Hospitals weren't the only healthcare interests seeking a fiscal sleight of hand to conceal increased federal spending as Congress passed legislation last month to reverse payment cuts imposed under the Balanced Budget Act of 1997.
Medicare+Choice plans also quietly sought, and won, intent-of-Congress language that urges HCFA to reverse a proposal to cut overall Medicare managed-care expenditures next year when it adjusts payments on the basis of enrollees' health status.
They argue that the "risk-adjuster" should be imposed on a budget-neutral basis, neither increasing nor decreasing total government expenditures.
Despite the likelihood that spending would increase if HCFA follows those instructions, the Congressional Budget Office is not officially anticipating a spending increase as a result. That's because the language was inserted in a conference-committee report that accompanied the Medicare revisions.
The report explains congressional intent behind every provision in the legislation. Because it is not legislative language, however, the CBO was not mandated to estimate a spending impact if HCFA were to follow Congress' instructions.
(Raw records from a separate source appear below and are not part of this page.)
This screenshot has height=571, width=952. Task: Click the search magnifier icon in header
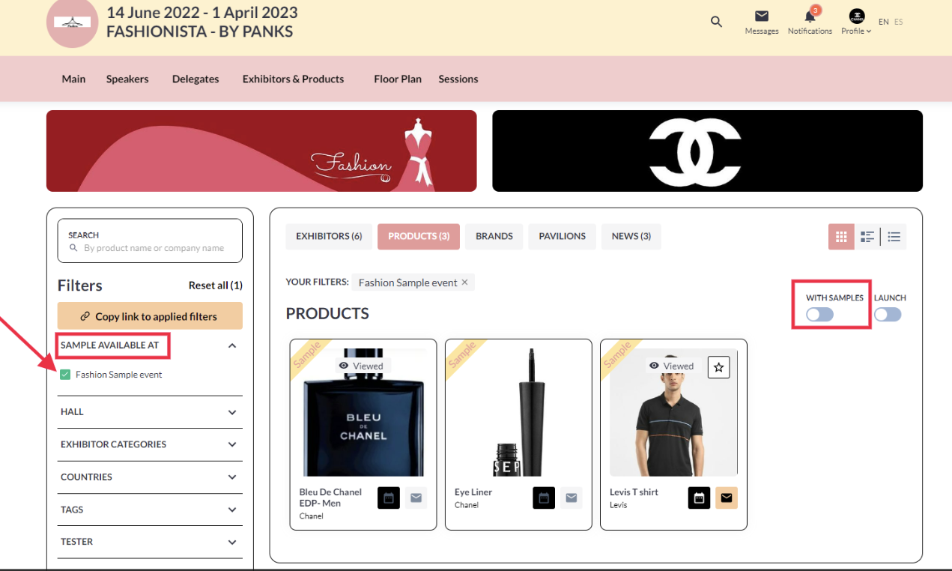pyautogui.click(x=716, y=22)
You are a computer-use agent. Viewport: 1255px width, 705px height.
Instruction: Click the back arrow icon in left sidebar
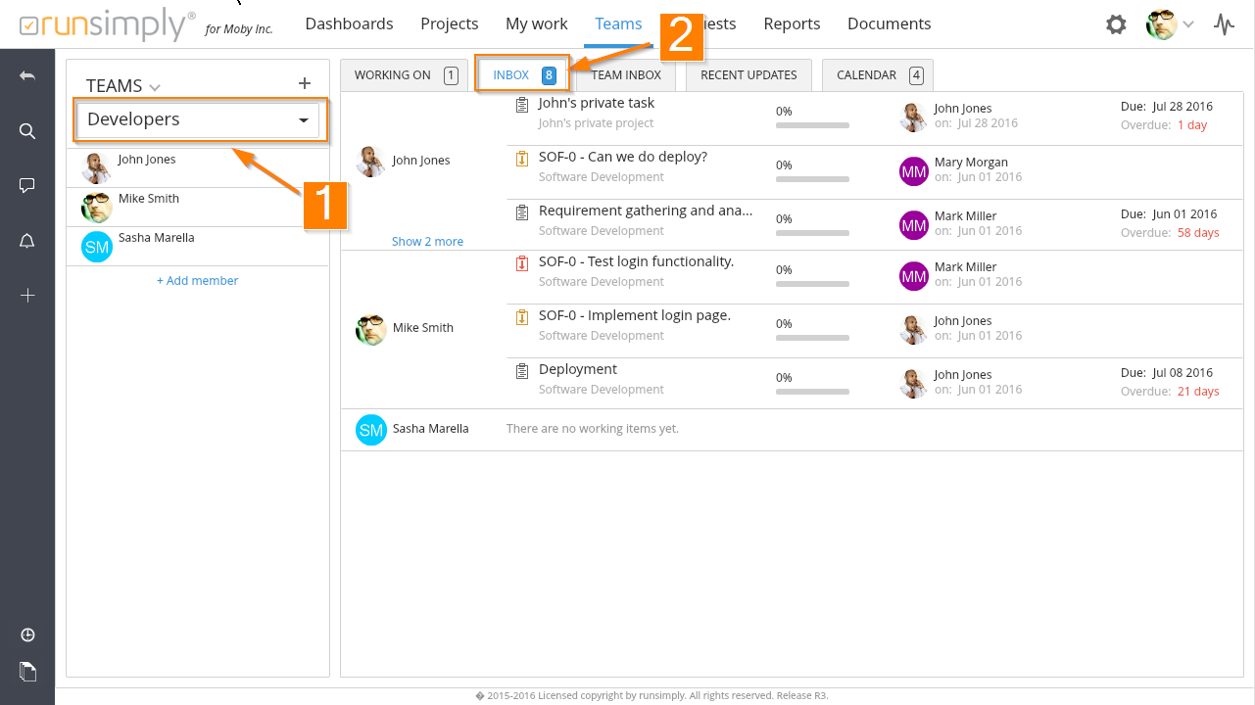(27, 75)
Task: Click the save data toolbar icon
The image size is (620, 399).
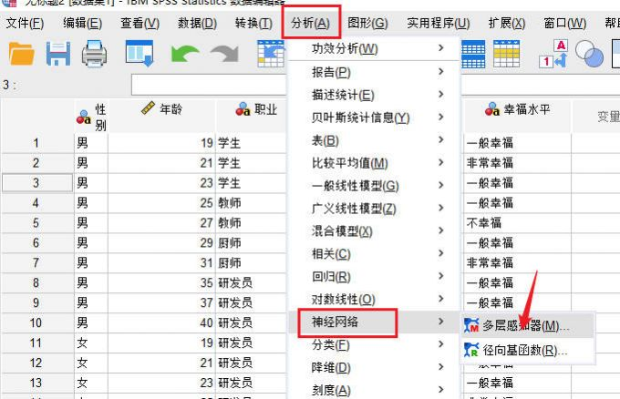Action: [58, 55]
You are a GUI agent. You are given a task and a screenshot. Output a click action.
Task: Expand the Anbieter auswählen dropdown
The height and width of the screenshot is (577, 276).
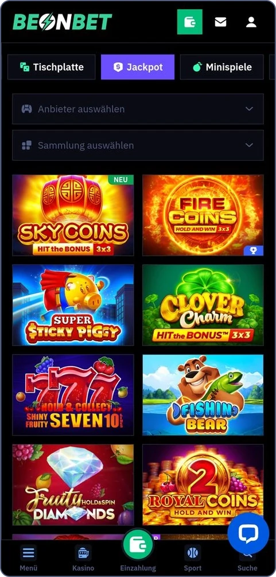click(138, 109)
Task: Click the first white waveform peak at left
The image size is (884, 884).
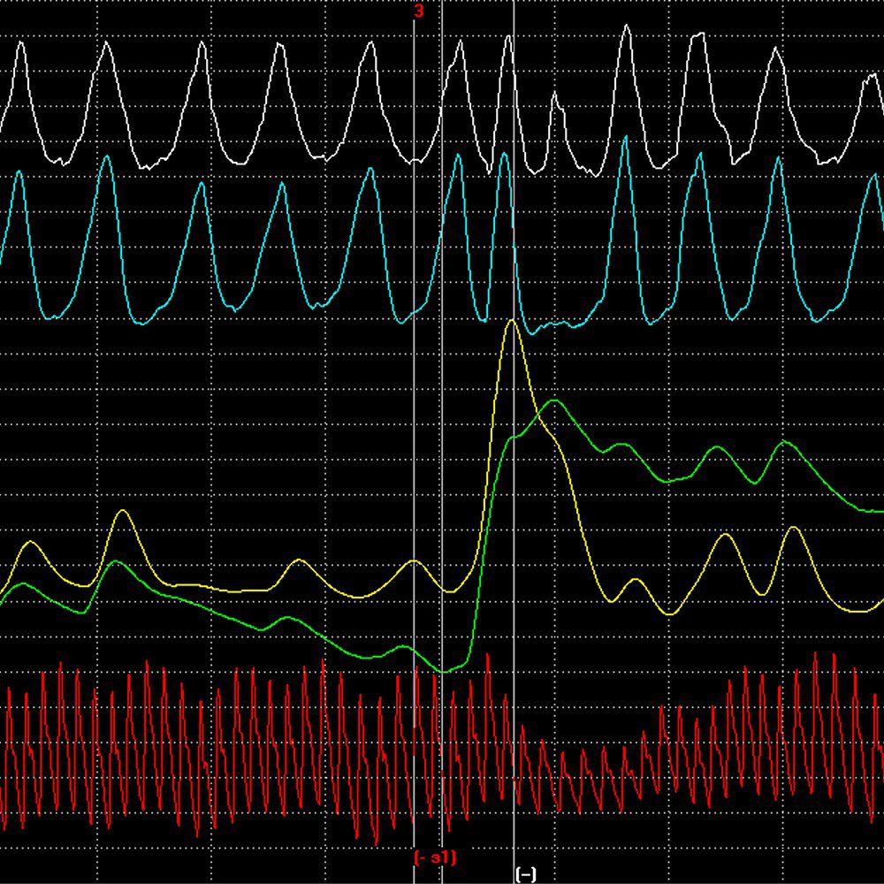Action: point(22,43)
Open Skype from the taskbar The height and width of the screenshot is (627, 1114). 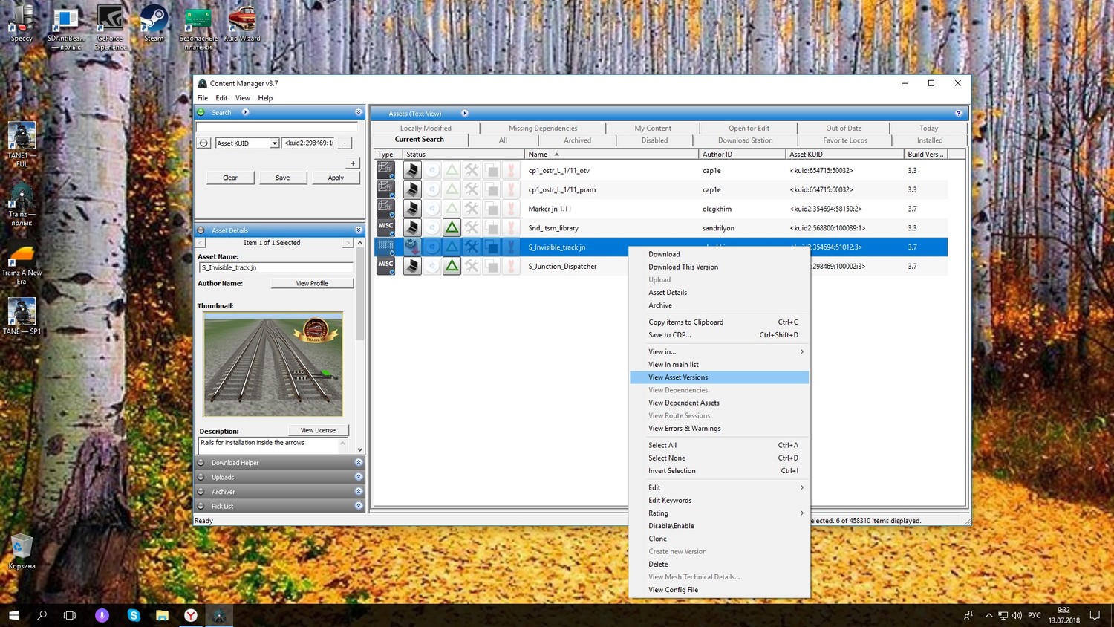pyautogui.click(x=134, y=615)
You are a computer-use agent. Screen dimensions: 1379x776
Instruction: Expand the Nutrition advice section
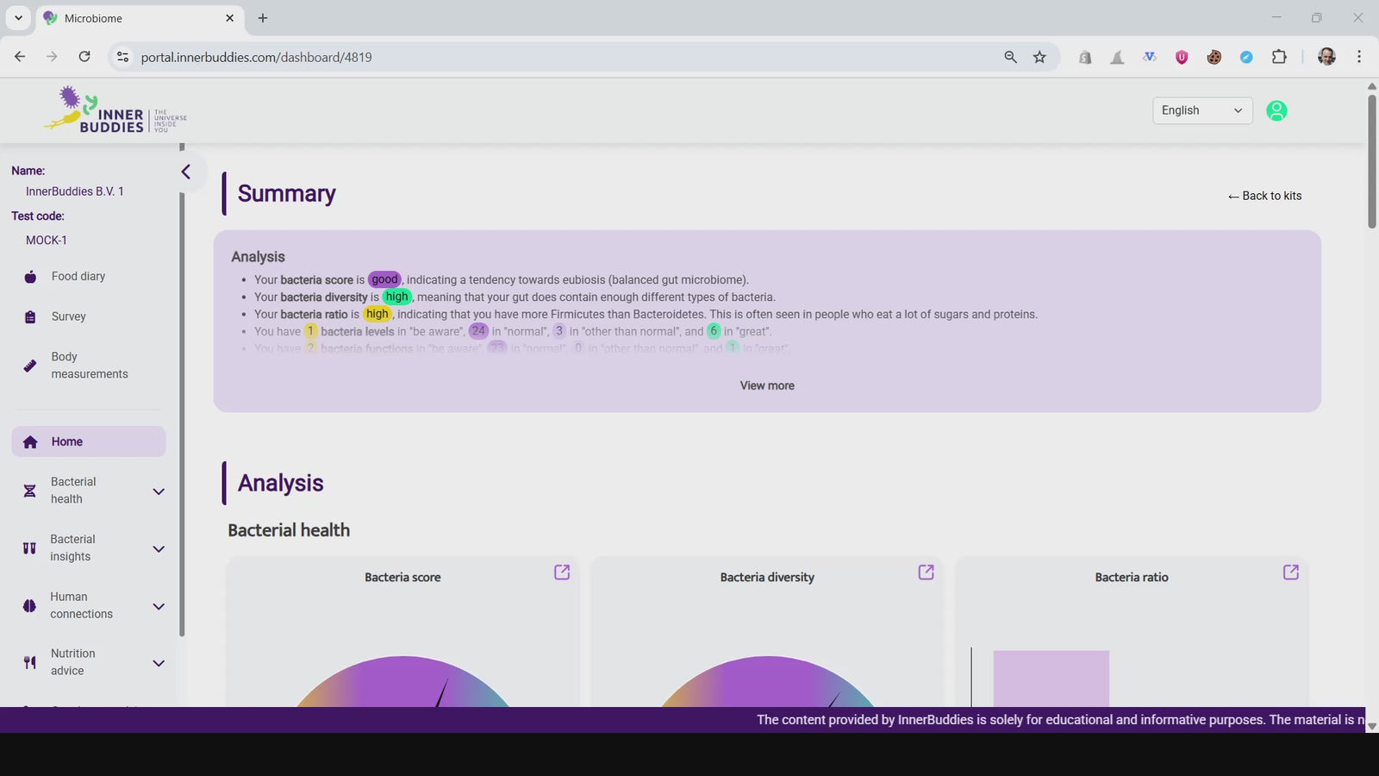[x=159, y=663]
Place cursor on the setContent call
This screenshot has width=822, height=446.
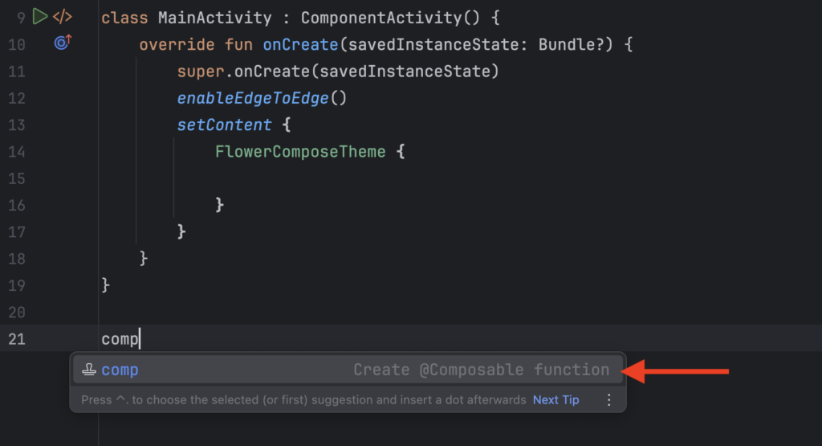[x=224, y=125]
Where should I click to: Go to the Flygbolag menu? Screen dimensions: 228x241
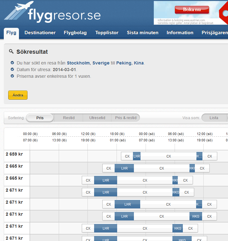point(75,33)
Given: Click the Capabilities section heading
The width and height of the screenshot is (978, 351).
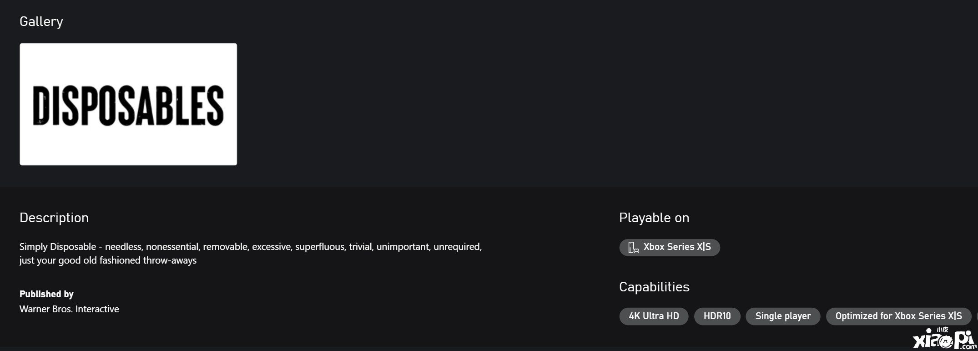Looking at the screenshot, I should point(654,287).
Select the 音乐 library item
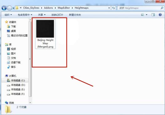 (x=12, y=67)
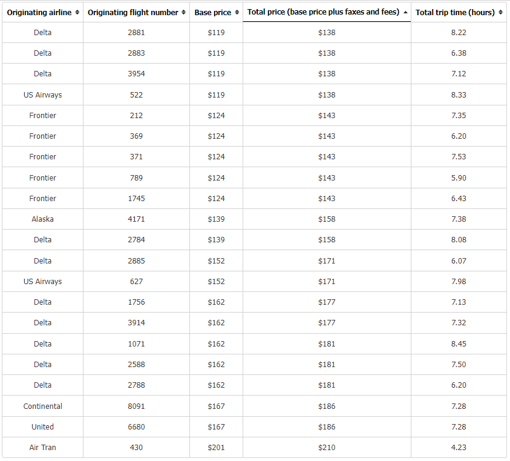510x461 pixels.
Task: Sort table by Originating airline header
Action: click(x=39, y=12)
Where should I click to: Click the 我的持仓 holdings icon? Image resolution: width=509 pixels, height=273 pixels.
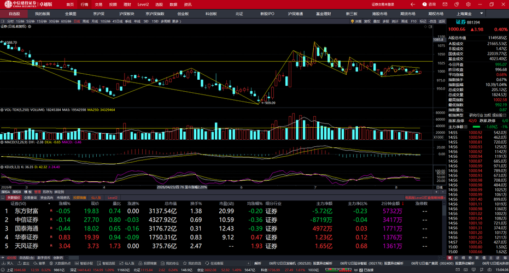162,263
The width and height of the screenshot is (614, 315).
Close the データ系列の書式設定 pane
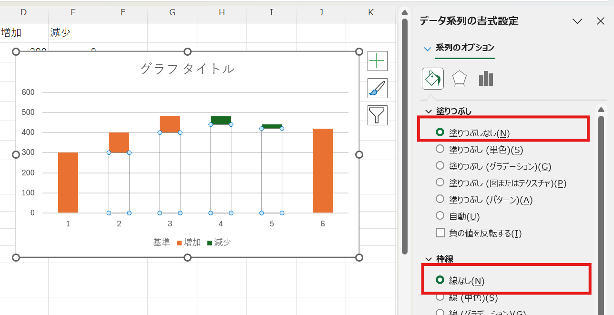[x=600, y=21]
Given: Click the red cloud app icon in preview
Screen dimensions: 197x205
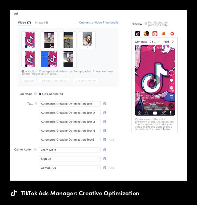Looking at the screenshot, I should [x=172, y=34].
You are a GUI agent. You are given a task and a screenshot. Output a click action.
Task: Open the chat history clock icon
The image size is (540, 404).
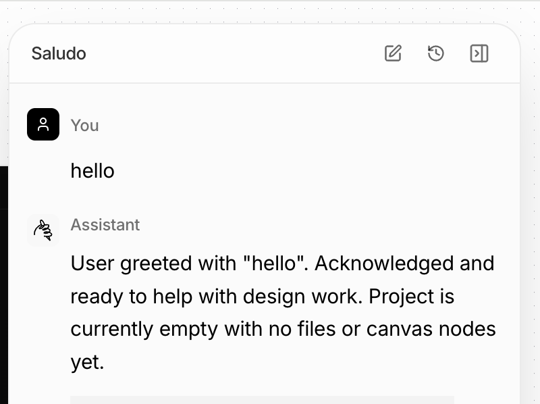coord(436,53)
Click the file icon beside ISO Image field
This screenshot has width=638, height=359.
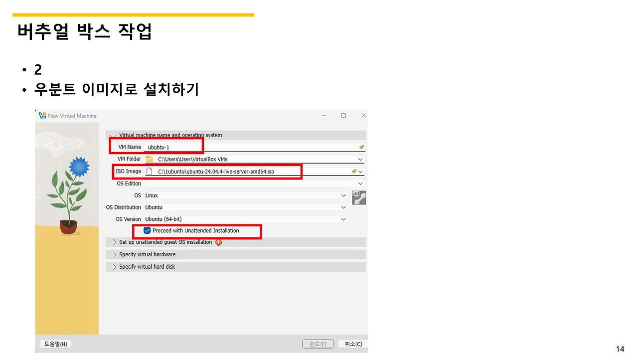[x=150, y=171]
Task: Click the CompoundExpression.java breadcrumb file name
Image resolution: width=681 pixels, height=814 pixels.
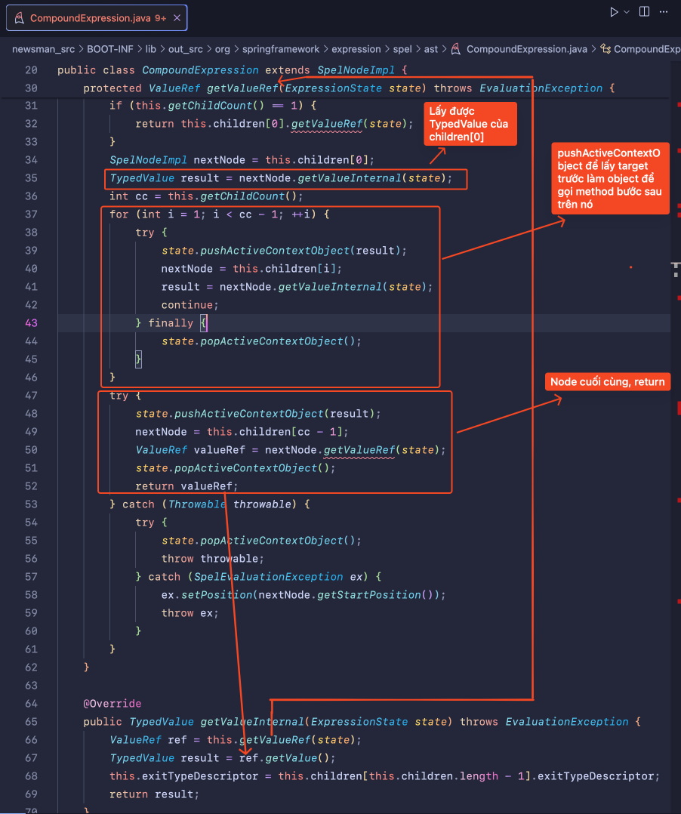Action: (526, 49)
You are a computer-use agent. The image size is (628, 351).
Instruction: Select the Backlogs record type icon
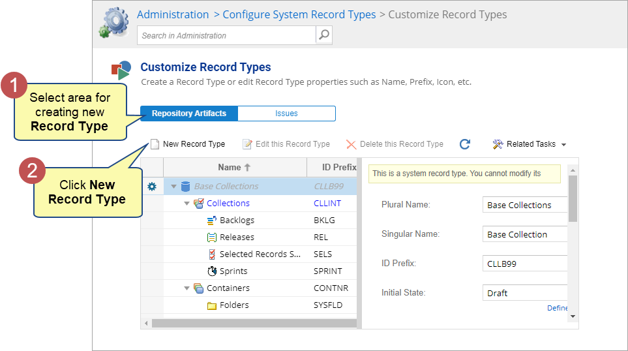(211, 221)
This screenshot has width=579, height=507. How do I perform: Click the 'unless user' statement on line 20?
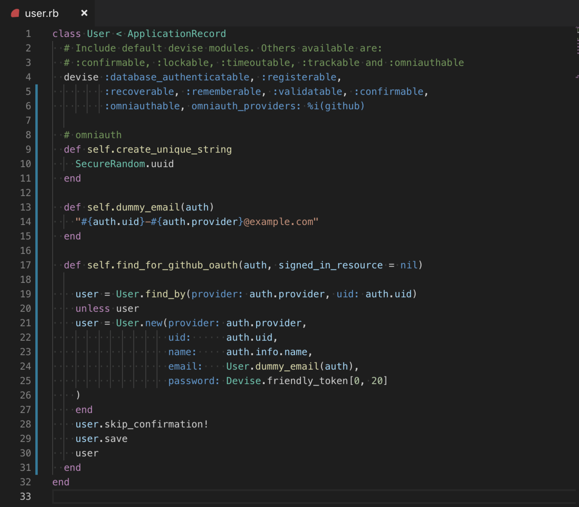click(x=107, y=309)
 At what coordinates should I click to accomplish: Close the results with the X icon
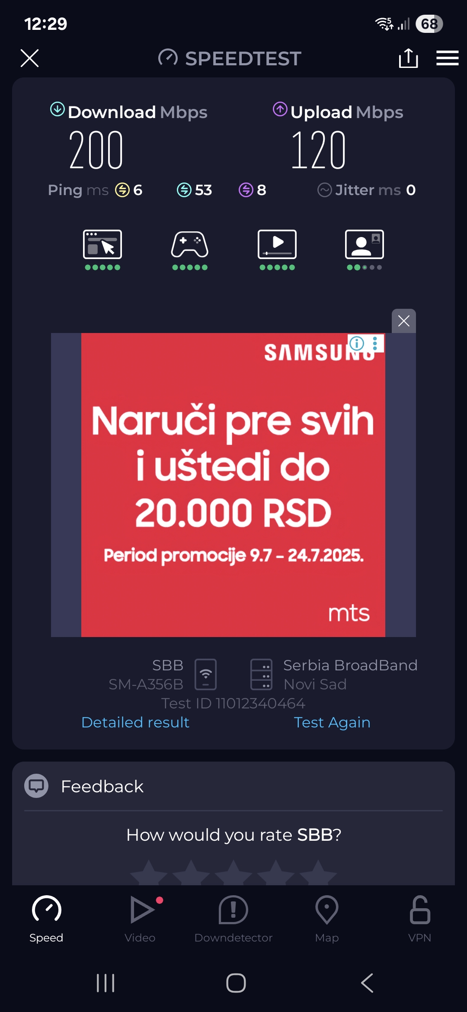click(29, 58)
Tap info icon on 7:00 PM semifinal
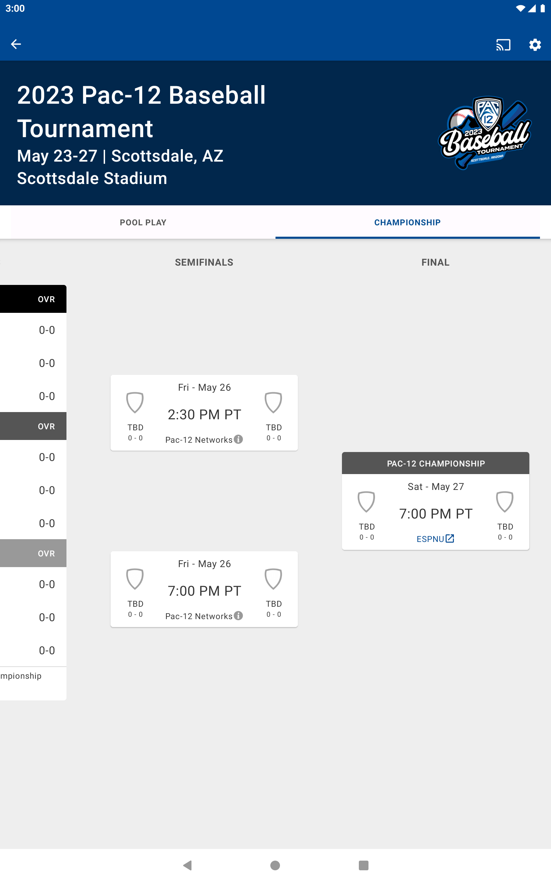The width and height of the screenshot is (551, 882). 238,616
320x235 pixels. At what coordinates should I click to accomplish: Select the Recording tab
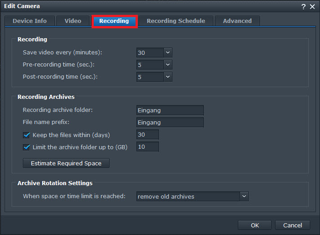click(114, 21)
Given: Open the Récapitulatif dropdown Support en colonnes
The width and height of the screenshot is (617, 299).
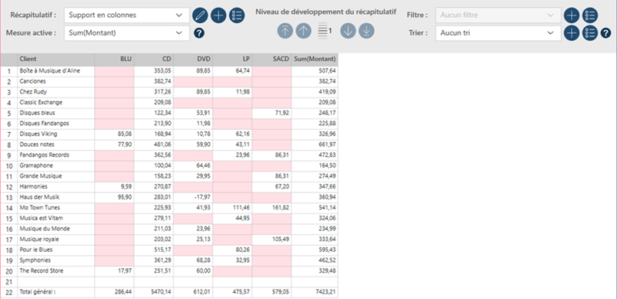Looking at the screenshot, I should 126,15.
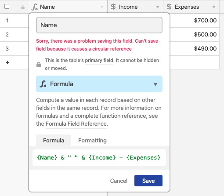Screen dimensions: 224x196
Task: Click the currency icon beside Income header
Action: 113,7
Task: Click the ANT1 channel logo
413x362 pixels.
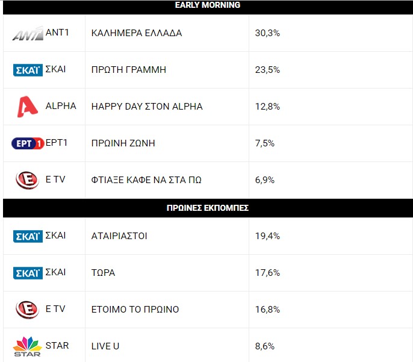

The lack of a spending increase estimate was crucial to lawmakers who didn't want to appear to be spending too much of the federal budget surplus. The CBO estimates that surplus at $123 billion in federal fiscal 1999-nearly all of it resulting from surpluses in the Social Security trust fund, which in theory is earmarked only to pay future Social Security benefits.
"If you look at the subtext of the legislation, there was a wink and nod exchanged with the administration," says one Senate Republican aide, who did not want to be identified.
Although the major groups representing managed-care plans supported the measure, industry representatives identify Stephen Cooper, a lobbyist for the Blue Cross and Blue Shield Association, and Jonathan Topodas, a lobbyist for Aetna, as the chief architects of the change. Neither lobbyist would comment for this story.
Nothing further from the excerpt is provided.